» **What the task asks**
Word for word, restate the line containing "Screen dimensions: 1200x555" and all the lines that come after it in the entries below. Include nothing from before it.

» **Raw data**
-- -- --

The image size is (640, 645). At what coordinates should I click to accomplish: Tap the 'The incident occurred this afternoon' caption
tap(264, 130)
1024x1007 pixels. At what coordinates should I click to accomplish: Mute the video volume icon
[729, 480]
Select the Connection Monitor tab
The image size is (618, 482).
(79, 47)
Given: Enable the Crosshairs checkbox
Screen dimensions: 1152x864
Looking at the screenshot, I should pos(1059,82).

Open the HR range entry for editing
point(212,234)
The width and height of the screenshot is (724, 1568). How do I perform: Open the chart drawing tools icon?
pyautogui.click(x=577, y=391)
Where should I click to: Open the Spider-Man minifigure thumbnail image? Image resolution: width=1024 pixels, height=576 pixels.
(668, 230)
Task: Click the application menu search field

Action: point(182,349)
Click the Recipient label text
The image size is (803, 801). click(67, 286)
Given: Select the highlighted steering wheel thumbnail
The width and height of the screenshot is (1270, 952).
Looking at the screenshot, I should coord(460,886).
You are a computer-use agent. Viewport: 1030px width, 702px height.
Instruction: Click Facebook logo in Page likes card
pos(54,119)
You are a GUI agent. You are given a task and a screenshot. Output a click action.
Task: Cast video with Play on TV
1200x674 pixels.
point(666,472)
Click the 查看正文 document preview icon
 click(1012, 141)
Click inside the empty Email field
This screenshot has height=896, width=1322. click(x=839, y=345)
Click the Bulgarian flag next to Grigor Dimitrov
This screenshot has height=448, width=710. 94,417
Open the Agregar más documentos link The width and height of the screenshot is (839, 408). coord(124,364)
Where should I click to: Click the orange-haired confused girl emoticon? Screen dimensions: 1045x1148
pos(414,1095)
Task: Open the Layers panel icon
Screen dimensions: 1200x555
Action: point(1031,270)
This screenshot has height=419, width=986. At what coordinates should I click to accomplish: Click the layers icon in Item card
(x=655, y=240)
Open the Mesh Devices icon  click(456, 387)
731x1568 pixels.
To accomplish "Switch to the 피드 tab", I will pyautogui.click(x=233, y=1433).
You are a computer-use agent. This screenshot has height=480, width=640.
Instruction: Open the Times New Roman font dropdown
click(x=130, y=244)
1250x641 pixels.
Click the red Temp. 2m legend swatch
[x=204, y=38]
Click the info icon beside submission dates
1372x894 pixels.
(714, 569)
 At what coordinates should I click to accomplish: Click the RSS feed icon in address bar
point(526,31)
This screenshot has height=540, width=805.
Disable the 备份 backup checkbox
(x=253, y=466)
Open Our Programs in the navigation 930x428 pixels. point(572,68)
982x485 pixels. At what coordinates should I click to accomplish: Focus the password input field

-- -- --

» **Solution**
Screen dimensions: 1200x555
Action: point(1031,270)
This screenshot has height=419, width=986. At what coordinates should I click to accomplish: Click the layers icon in Item card
(x=655, y=240)
Open the Mesh Devices icon  click(456, 387)
731x1568 pixels.
To accomplish "Switch to the 피드 tab", I will pyautogui.click(x=233, y=1433).
You are a computer-use agent. This screenshot has height=480, width=640.
Instruction: Open the Times New Roman font dropdown
click(x=130, y=244)
1250x641 pixels.
Click the red Temp. 2m legend swatch
[x=204, y=38]
Click the info icon beside submission dates
1372x894 pixels.
(714, 569)
 At what coordinates should I click to accomplish: Click the RSS feed icon in address bar
point(526,31)
This screenshot has height=540, width=805.
Disable the 备份 backup checkbox
(x=253, y=466)
Open Our Programs in the navigation 930x428 pixels. point(572,68)
982x485 pixels. At what coordinates should I click to accomplish: Focus the password input field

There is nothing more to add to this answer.